THE DATA:
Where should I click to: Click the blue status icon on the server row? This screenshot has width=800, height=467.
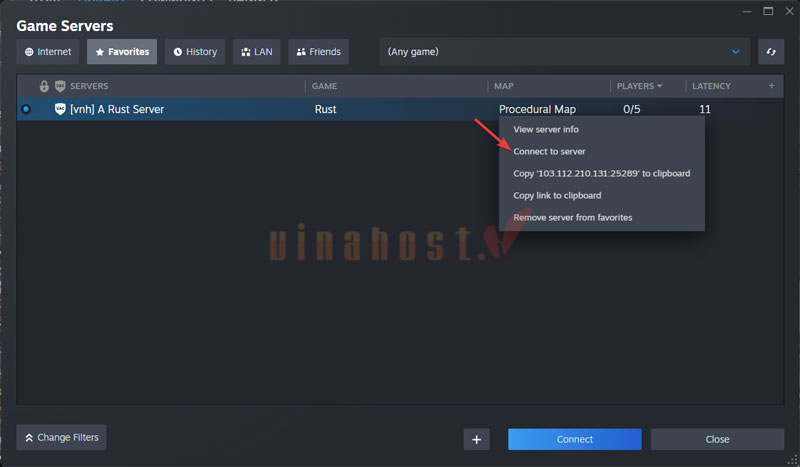(26, 109)
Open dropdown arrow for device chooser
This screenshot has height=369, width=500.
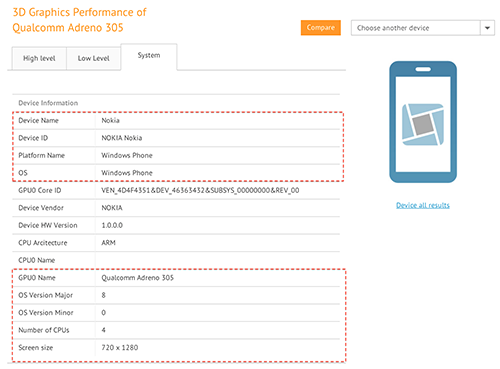pos(487,28)
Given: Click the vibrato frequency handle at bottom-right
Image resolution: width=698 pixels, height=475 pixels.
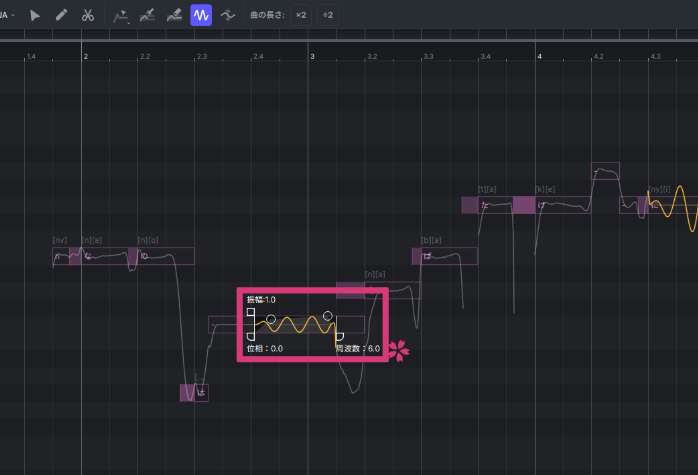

EXERCISE BRIEF:
Return only the lines from the one that contains "This screenshot has height=369, width=500." through the closing line of the data, inclusive, reproduced exactly and with every picture left out.

YOUR SOLUTION:
This screenshot has height=369, width=500.
pos(487,28)
Given: Click the vibrato frequency handle at bottom-right
Image resolution: width=698 pixels, height=475 pixels.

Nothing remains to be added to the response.